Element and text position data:

* * * * * * * * *

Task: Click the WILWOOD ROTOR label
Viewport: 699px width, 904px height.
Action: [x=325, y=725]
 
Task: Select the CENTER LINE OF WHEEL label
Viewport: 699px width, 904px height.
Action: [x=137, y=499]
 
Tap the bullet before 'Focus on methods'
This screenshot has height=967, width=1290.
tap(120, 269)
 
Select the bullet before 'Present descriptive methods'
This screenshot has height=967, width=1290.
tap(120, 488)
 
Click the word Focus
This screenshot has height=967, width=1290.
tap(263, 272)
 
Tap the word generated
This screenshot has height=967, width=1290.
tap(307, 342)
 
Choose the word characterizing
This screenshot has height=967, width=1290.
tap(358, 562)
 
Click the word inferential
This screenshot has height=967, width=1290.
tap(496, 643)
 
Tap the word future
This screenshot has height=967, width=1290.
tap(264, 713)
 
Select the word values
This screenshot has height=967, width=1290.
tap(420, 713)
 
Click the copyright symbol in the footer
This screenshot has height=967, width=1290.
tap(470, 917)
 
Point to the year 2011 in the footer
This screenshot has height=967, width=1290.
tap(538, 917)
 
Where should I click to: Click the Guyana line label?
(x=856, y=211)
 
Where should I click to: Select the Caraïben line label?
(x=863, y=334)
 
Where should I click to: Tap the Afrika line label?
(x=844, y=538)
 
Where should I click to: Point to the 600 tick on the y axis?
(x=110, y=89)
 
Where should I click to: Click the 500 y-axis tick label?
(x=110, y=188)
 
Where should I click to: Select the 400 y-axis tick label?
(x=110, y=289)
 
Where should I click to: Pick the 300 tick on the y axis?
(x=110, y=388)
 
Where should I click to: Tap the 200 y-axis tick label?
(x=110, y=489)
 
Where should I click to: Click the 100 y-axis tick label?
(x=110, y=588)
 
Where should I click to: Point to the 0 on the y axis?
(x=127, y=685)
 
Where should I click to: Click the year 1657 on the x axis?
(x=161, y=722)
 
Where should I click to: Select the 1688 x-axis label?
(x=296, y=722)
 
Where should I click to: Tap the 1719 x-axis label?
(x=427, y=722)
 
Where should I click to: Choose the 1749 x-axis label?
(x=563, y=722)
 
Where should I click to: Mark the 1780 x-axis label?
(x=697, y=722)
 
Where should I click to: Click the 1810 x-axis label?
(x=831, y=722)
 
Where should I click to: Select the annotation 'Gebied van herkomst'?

* * * * * * * * *

## Task directions
Which lines above contain the word "methods", matching case? Pick out each one and copy it.

## Written reply
Tap the bullet before 'Focus on methods'
Select the bullet before 'Present descriptive methods'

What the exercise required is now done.